My stories are often filled with mystery and suspense, and–I hope–they also tug at the emotions. Relationships – between men and women, parents and children, sisters and brothers – are always the primary focus of my books. I can't think of anything more fascinating than the way people struggle with life's trials and tribulations, both together and alone.

In the mid-nineties, I was diagnosed with rheumatoid arthritis, a challenging disease to live with. Although my RA is under good control with medication and I can usually type for many hours a day, I sometimes rely on voice recognition technology to get words on paper. I’m very grateful to the inventor of that software! I lived in Northern Virginia until the summer of 2005, when I moved to North Carolina, the state that inspired so many of my stories and where I live with my significant other, photographer John Pagliuca. I have three grown stepdaughters, three sons-in-law, three grandbabies, and two shelties named Keeper and Jet.

For me, the real joy of writing is having the opportunity to touch readers with my words. I hope that my stories move you in some way and give you hours of enjoyable reading. (With permission from the author's website. Retrieved 6/6/2014.)



Book Reviews
[T]he readers of this tale will be surprised and shocked by the unveiling of a truth that they will never guess up front. Chamberlain has written an excellent novel with well-thought-out plotlines that never lose the suspense lover’s interest for one solitary second.
Suspense Magazine


Chamberlain’s powerful story is a page-turner to the very end. A must for all mystery lovers and those who like reading about family struggles.
Library Journal


The Silent Sister is a powerful and thrilling novel. This tautly paced and emotionally driven novel will engross Chamberlain’s many fans as well as those who read Sandra Brown and Carla Buckley.
Booklist


After her father's sudden death, a daughter discovers disturbing facts about a sister presumed dead more than two decades earlier.... Although the plot is not exactly watertight, the revelations are parceled out so skillfully that disbelief remains suspended until the satisfying if not entirely plausible close. A compulsively readable melodrama.
Kirkus Reviews



Discussion Questions
1. How did the false story of Lisa’s suicide influence the path Riley took in her career? How did discovering the truth change her approach?
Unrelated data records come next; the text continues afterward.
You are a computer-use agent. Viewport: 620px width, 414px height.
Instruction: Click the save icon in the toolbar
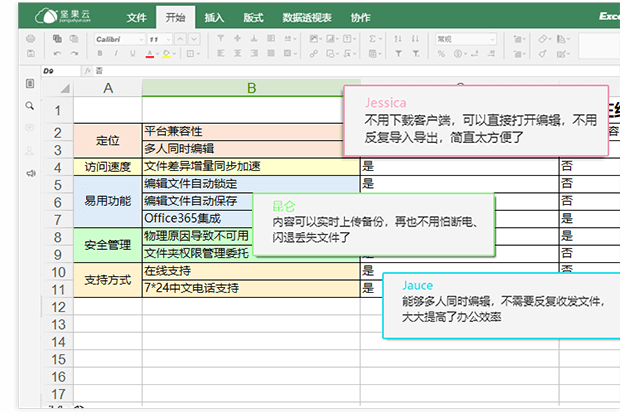(31, 53)
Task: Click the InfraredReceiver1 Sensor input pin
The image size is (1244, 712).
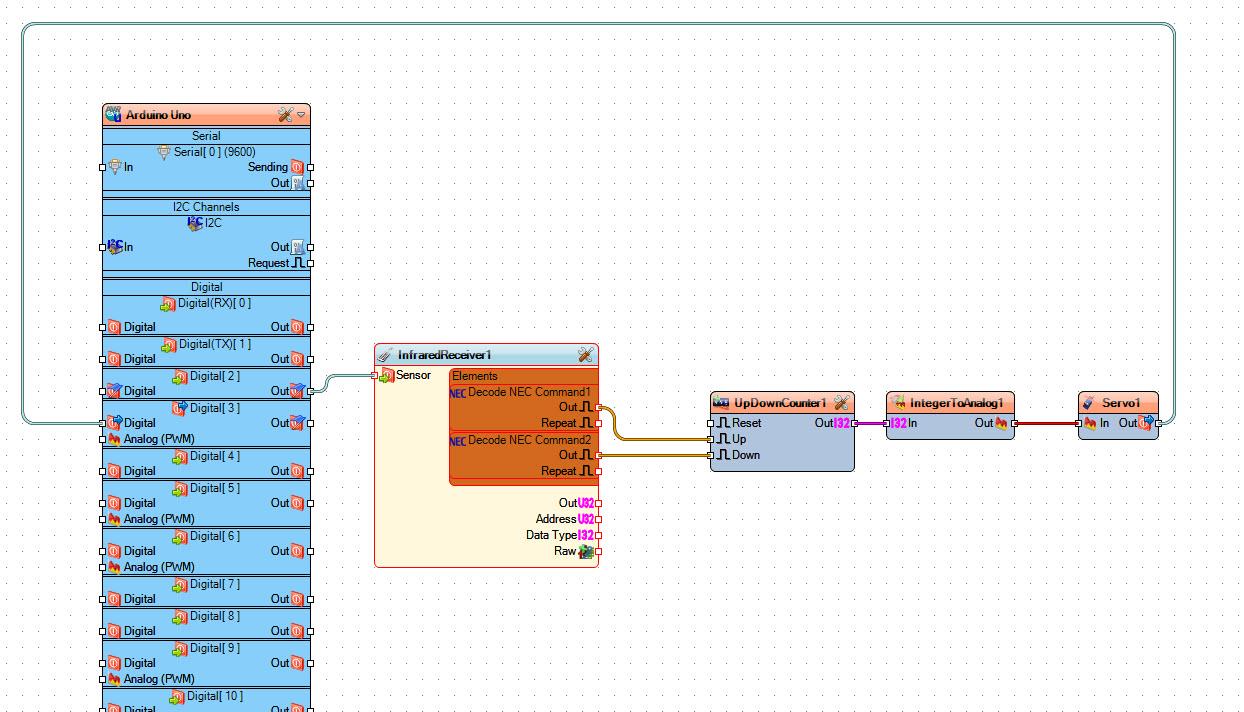Action: (375, 376)
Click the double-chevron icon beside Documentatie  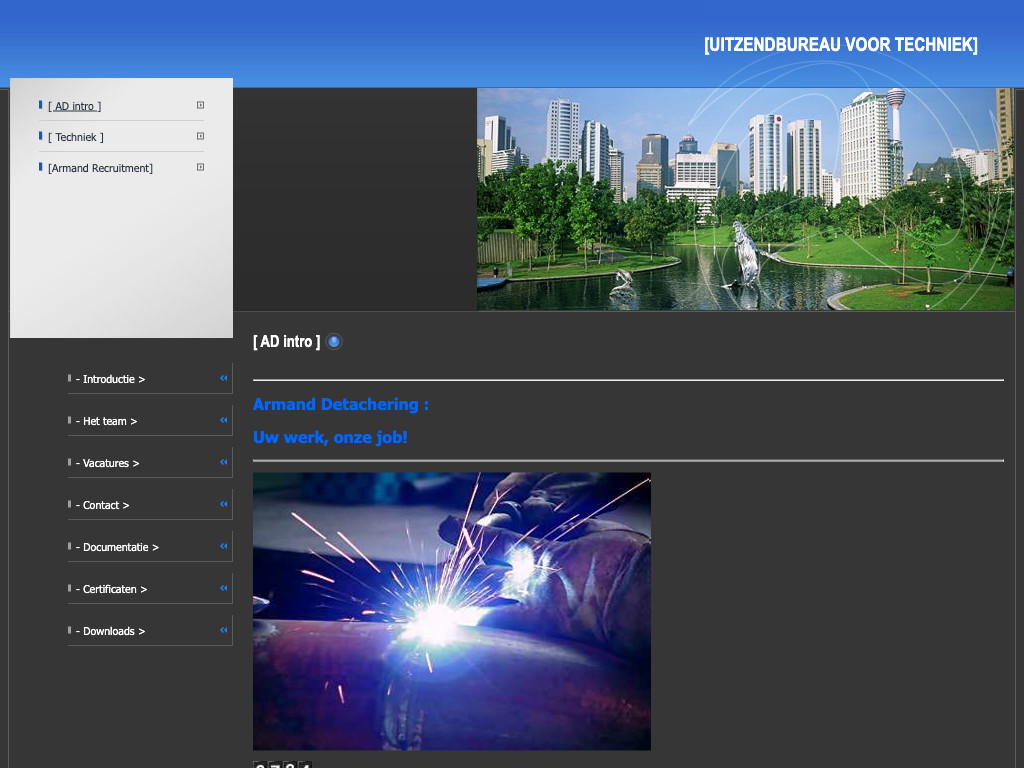(x=224, y=546)
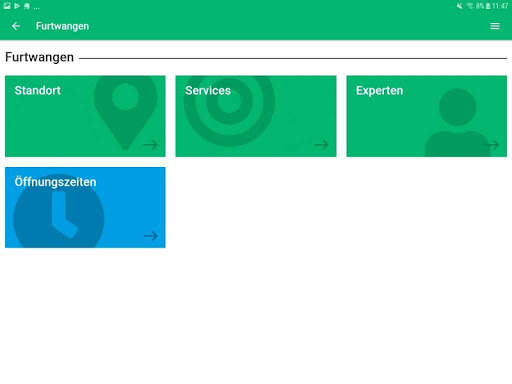The height and width of the screenshot is (384, 512).
Task: Open the Öffnungszeiten tile label
Action: tap(55, 182)
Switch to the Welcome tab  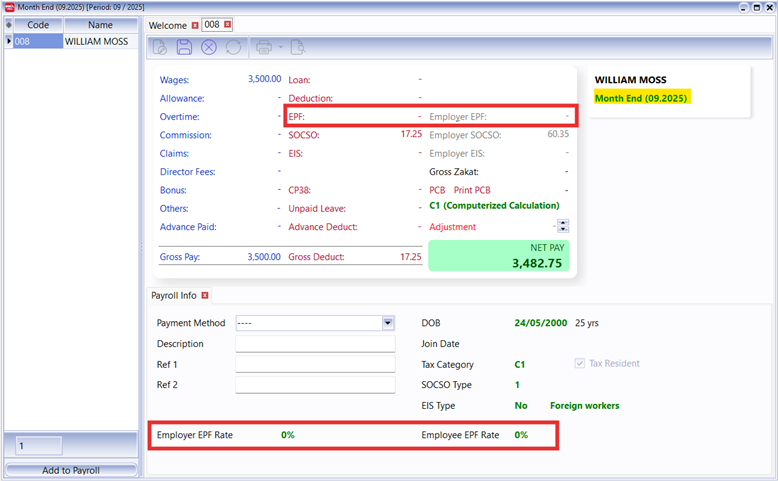pos(168,24)
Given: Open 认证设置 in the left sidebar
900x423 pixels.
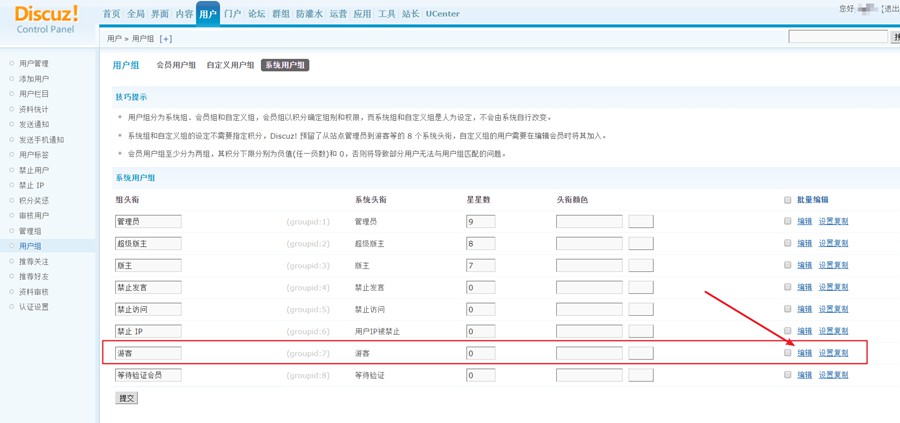Looking at the screenshot, I should point(33,307).
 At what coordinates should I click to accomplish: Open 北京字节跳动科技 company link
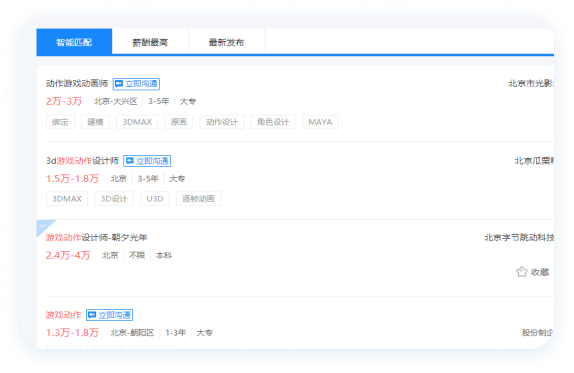point(519,238)
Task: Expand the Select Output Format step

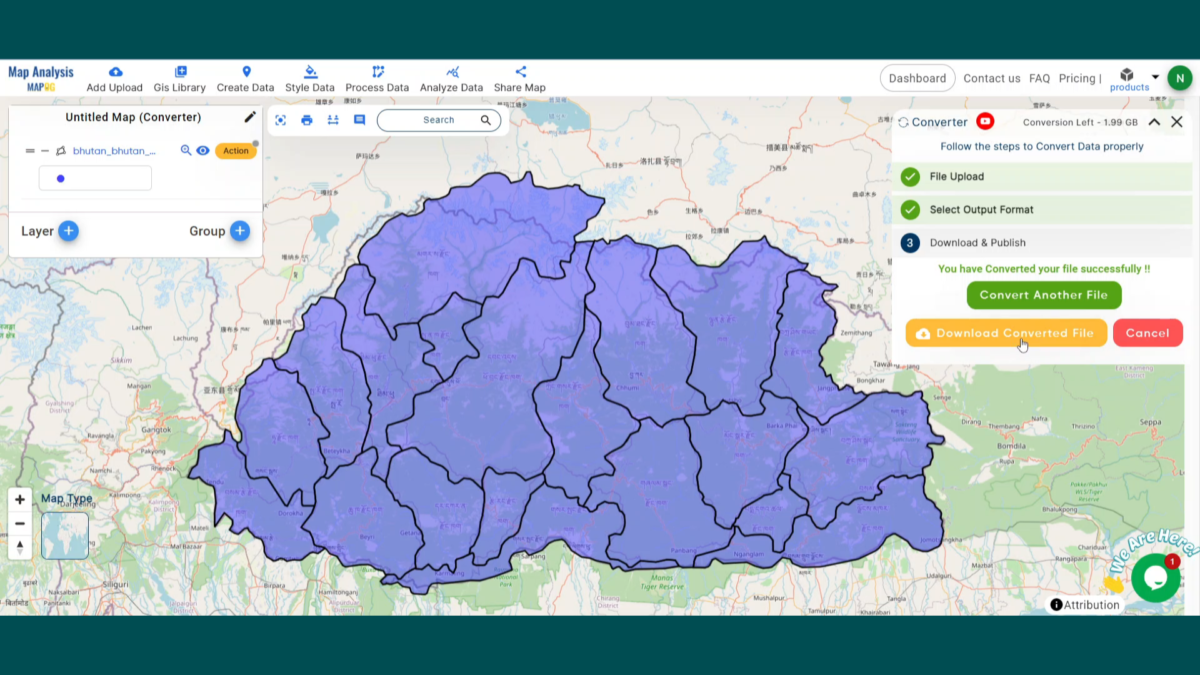Action: pyautogui.click(x=1042, y=209)
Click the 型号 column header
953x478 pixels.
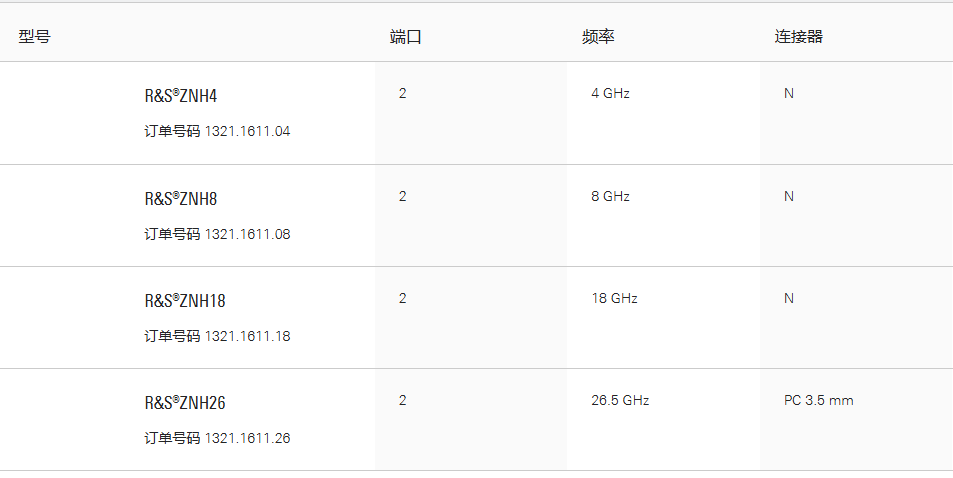(x=35, y=36)
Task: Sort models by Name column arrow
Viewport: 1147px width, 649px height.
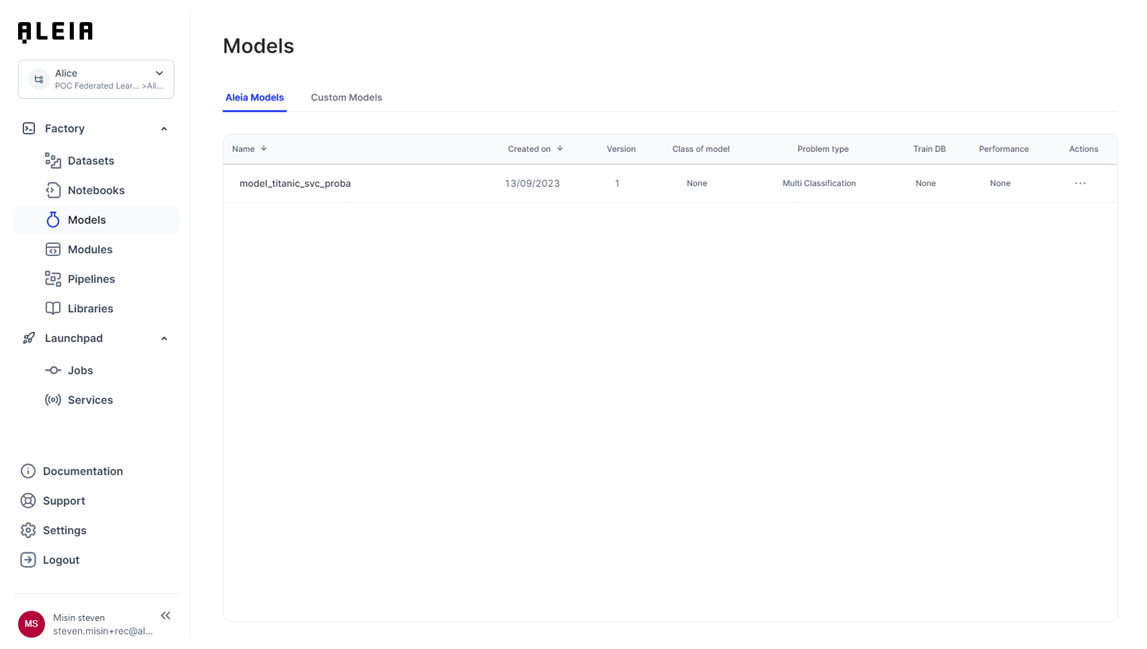Action: click(x=264, y=149)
2. On page 87, Danny tells Riley, "It’s not my mind that’s sick…It’s my soul." What does he mean by this?

3. "Her violin had gotten her through some terrible times and now, during the loneliest, scariest time of her life, she didn’t have the one thing that could calm her." Do you have something you turn to during times of hardship in a similar way?

4. How did you react to Danny’s vehement desire to see Lisa arrested? Did your  understanding or reaction change as the story unfolded?

5. On page 318, Celia says, "justice comes in many forms." What does she mean by this? Do you agree?

6. While Riley is looking for the truth about her family she isn’t always sure that she will reach out to Lisa if she is able to find her. What do you see as the turning point in her search when she makes a firm decision to contact Lisa?

7. Throughout the novel both Jeannie Lyons and Verniece Kyle lie to Riley, though with vastly different motives. Did you suspect that they were hiding something? If so, what was it that made you suspicious? What secrets did you think they were keeping, and were you surprised by the truths that Jeannie and Verniece eventually revealed?

8. In what ways do both Riley and Lisa attempt to maintain a sense of connection to family  that they have lost?

9. Both Danny and Riley express complex emotions over both the loss of Lisa and then later  the discovery that she is alive and maintaining a new identity. What conflicting emotions does Riley feel? Why? How do they compare or contrast to Danny’s feelings and the way he expresses them?

10. How did you react to Riley’s decision to move to Seattle and maintain the lie about her and Jade’s history?